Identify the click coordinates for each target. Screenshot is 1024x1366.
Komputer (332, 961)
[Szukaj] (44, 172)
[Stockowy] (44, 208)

━━━━

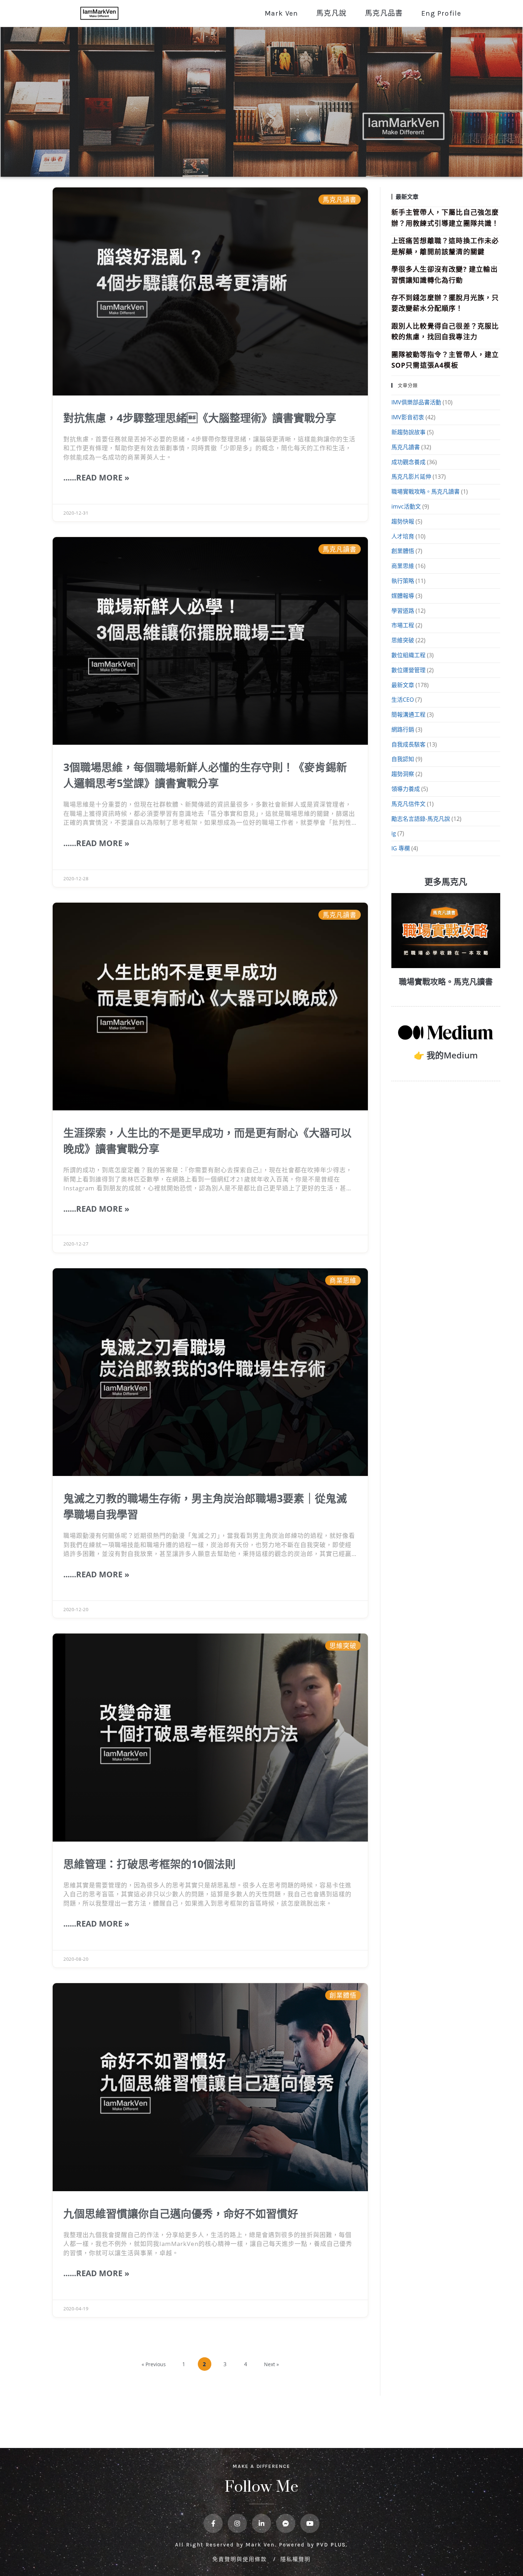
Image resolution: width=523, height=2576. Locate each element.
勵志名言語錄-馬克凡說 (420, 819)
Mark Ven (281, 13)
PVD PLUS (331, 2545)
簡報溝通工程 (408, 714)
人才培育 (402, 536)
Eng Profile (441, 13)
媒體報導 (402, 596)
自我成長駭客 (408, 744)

━━━━

→ **Problem requirements**
Determine the number of lines in the data above that include the word "each", then answer with that number alone.

→ **Exercise answer**
2